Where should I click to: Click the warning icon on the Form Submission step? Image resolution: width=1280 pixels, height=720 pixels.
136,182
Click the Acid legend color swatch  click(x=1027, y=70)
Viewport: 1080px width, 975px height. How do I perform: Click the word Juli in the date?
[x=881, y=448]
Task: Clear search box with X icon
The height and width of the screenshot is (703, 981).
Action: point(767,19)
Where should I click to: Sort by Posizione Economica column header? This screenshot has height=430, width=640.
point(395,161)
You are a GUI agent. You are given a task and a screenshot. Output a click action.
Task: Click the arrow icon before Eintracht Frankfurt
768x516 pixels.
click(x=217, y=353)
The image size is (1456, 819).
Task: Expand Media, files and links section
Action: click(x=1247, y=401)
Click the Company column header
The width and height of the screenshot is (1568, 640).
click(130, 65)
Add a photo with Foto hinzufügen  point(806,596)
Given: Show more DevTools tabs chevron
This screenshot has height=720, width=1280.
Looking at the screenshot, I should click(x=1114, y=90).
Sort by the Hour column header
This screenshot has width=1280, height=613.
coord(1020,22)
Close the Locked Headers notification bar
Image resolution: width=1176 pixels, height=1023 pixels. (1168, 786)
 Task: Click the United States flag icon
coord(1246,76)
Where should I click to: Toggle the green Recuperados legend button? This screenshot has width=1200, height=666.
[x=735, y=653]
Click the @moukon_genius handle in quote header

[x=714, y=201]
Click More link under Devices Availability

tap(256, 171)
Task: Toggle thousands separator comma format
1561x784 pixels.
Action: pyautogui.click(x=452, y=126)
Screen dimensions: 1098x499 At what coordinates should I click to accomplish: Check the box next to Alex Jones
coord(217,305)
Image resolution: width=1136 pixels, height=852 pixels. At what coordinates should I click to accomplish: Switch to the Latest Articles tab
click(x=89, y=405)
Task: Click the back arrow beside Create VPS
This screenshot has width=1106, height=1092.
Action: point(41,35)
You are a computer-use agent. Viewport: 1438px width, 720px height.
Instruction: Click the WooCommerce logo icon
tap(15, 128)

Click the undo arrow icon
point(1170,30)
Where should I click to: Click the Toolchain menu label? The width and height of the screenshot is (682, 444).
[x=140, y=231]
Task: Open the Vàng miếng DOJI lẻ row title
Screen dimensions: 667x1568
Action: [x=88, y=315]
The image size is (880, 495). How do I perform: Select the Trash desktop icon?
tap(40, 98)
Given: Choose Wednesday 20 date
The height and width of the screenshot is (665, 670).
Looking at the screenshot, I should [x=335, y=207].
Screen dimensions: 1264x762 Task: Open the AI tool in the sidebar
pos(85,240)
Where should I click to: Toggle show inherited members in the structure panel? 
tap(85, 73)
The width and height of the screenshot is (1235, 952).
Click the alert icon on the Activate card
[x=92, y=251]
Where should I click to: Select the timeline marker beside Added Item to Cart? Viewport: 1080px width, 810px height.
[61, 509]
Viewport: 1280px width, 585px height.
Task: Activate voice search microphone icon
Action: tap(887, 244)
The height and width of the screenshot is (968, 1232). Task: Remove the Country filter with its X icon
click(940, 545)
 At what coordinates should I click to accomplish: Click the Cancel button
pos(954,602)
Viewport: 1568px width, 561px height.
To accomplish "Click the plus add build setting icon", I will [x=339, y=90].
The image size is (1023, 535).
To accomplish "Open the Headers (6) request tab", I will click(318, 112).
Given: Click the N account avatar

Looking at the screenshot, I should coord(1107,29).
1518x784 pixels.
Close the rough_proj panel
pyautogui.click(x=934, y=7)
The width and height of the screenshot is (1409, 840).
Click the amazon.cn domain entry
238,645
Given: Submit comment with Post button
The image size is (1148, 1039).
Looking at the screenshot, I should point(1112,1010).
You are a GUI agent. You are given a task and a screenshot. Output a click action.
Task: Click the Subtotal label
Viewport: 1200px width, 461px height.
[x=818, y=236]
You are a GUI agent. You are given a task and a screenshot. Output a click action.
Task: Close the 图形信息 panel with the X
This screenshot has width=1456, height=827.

• EXERCISE BRIEF: Swap "sidebar" for "side panel" in the listing, everything from the line containing "Task: Open the Vàng miếng DOJI lẻ row title" down to the line containing "[x=92, y=251]", and return only those lines with nothing else changed.

• FINISHED EXERCISE:
Task: Open the Vàng miếng DOJI lẻ row title
Screen dimensions: 667x1568
Action: [x=88, y=315]
The image size is (880, 495). How do I perform: Select the Trash desktop icon?
tap(40, 98)
Given: Choose Wednesday 20 date
The height and width of the screenshot is (665, 670).
Looking at the screenshot, I should [x=335, y=207].
Screen dimensions: 1264x762 Task: Open the AI tool in the side panel
pos(85,240)
Where should I click to: Toggle show inherited members in the structure panel? 
tap(85, 73)
The width and height of the screenshot is (1235, 952).
Click the alert icon on the Activate card
[x=92, y=251]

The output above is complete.